The adoption of performance-based guidelines for the earthquake resistant design of structures encourages the use of nonlinear analysis methods in professional engineering practice since they provide more detailed information about the structural response than traditional design procedures. Besides the need for more accurate computational models, it is equally important to assess the efficiency and cost of the analysis, which directly, depend on the efficiency and cost of the deployed nonlinear elements. Because of the good compromise between accuracy and computational efficiency, frame elements are commonly used in earthquake engineering practice. In this context distributed inelasticity beam-column elements with the integration of the inelastic material response over the cross-section, commonly called fiber beam-column elements, offer a high level of accuracy and flexibility in modeling the 3D inelastic response of structural members. Concentrated plasticity (point hinge) models are more economical and widely used for the simulation of the hysteretic response of frames.

Work within this topic is, on one side, focused on the development of new, advanced, 3D frame elements that take into account material nonlinearities, geometrical nonlinearities, effects of distributed plasticity and others. One newly developed element is the GP element (https://link.springer.com/chapter/10.1007/978-94-007-6573-3_3). This beam-column element with section resultant plasticity offers a good compromise between accuracy and computational cost and possess significant capabilities for the description of the global and local response of frames under monotonic and cyclic loading conditions. In the proposed element, the concept of the generalized plasticity is extended to section resultants and element deformations and is used to describe the hysteretic behavior of the plastic hinges forming at the element ends.
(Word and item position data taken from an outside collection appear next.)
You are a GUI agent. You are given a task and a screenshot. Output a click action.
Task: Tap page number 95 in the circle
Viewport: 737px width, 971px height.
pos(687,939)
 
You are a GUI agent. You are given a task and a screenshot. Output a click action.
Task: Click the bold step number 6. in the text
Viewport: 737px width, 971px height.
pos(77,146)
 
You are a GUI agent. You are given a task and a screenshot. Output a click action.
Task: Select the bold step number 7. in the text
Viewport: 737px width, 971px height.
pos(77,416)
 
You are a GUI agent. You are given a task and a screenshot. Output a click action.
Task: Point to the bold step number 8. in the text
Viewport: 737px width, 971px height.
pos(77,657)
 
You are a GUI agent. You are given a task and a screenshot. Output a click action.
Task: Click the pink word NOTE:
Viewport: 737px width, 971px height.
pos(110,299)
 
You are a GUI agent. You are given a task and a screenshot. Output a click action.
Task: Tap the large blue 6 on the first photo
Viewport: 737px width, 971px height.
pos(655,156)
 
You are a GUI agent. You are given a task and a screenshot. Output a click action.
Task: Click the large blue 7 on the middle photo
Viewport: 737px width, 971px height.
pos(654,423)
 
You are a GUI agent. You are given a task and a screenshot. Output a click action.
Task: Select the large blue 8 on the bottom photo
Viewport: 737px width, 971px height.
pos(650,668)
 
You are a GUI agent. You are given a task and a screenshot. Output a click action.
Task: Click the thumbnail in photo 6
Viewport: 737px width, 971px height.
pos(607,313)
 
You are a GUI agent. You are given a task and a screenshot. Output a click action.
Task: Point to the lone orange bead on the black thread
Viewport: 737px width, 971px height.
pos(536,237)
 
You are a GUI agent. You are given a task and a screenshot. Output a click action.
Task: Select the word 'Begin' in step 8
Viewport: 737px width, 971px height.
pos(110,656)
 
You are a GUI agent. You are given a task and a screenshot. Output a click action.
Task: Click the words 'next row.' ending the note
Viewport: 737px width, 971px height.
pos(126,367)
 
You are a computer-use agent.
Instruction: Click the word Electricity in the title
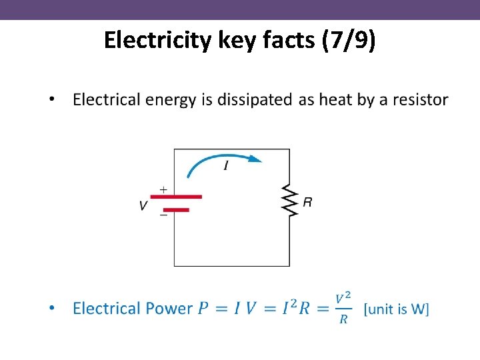pyautogui.click(x=159, y=41)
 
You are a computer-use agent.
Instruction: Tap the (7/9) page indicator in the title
pyautogui.click(x=348, y=41)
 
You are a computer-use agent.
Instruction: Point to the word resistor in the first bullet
pyautogui.click(x=420, y=100)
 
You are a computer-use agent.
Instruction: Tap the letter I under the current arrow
pyautogui.click(x=226, y=166)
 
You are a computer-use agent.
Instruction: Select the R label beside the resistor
pyautogui.click(x=307, y=201)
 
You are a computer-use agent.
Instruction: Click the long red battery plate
pyautogui.click(x=175, y=197)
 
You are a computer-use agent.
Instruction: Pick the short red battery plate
pyautogui.click(x=176, y=210)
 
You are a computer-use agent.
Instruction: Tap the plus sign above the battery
pyautogui.click(x=163, y=189)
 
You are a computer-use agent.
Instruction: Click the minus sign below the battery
pyautogui.click(x=163, y=215)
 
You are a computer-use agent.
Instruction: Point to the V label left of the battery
pyautogui.click(x=143, y=205)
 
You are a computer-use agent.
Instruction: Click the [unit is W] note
pyautogui.click(x=397, y=309)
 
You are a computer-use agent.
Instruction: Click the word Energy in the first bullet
pyautogui.click(x=180, y=100)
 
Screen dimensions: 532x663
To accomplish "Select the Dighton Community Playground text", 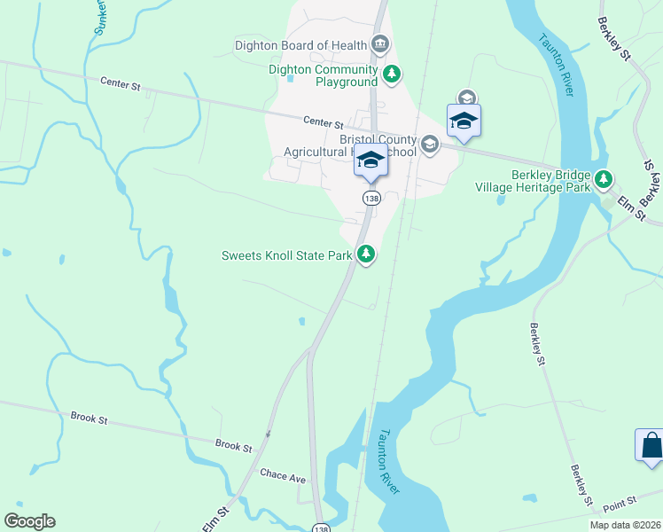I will pyautogui.click(x=323, y=75).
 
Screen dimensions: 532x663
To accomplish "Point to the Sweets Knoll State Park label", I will pyautogui.click(x=286, y=255).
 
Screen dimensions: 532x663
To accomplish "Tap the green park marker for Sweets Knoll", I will pyautogui.click(x=365, y=255).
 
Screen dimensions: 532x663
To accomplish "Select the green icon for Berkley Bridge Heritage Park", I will pyautogui.click(x=604, y=180).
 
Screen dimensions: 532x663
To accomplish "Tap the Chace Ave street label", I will pyautogui.click(x=283, y=476).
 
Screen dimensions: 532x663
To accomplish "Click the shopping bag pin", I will pyautogui.click(x=650, y=445).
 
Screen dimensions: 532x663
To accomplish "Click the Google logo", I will pyautogui.click(x=29, y=521).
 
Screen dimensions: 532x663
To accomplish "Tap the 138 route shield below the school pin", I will pyautogui.click(x=370, y=199).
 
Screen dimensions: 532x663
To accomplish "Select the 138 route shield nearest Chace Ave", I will pyautogui.click(x=322, y=528).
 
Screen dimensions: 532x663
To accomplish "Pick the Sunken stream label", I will pyautogui.click(x=99, y=18).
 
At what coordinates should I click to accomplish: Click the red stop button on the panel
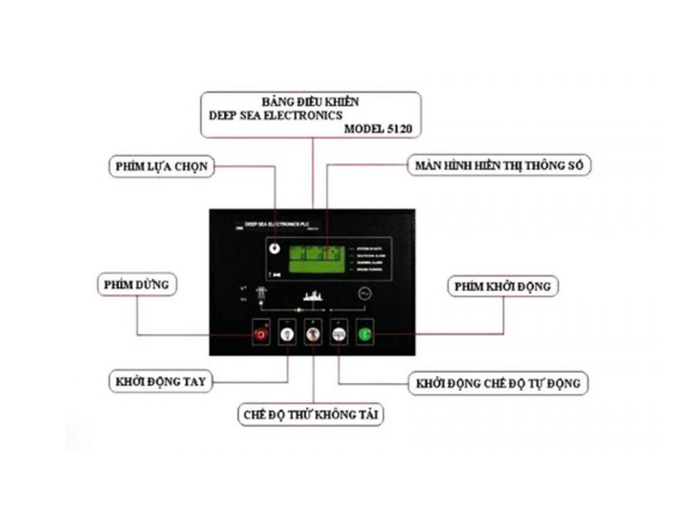261,336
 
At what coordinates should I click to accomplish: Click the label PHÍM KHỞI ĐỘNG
504,287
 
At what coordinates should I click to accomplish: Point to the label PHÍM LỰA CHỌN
161,165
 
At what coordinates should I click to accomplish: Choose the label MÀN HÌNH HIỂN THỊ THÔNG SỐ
497,165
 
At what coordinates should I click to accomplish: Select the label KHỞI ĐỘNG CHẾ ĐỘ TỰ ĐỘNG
499,383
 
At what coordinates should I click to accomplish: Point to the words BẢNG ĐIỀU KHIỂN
310,101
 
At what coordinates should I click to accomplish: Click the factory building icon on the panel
312,296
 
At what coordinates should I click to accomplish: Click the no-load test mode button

On the other side, the existing frame elements are improved by implementing different numerical algorithms for specific tasks within the state determination process. In fiber beam-column elements, each monitored section is discretized into fibers (or material integration points) which affords the possibility of describing the complex response of structural member. This approach also allows for consideration of residual stresses in steel members, and gradual yielding or cracking of structural members. The computational cost of the fiber beam-column element is directly dependent on the number of fibers in each monitored section. For these reasons, the development of optimal section integration scheme is of high importance. Besides, the “advanced” discretization schemes are developed that activate only when needed, which keeps the same accuracy of the fiber beam-column element but decrease computational time (costs) several times.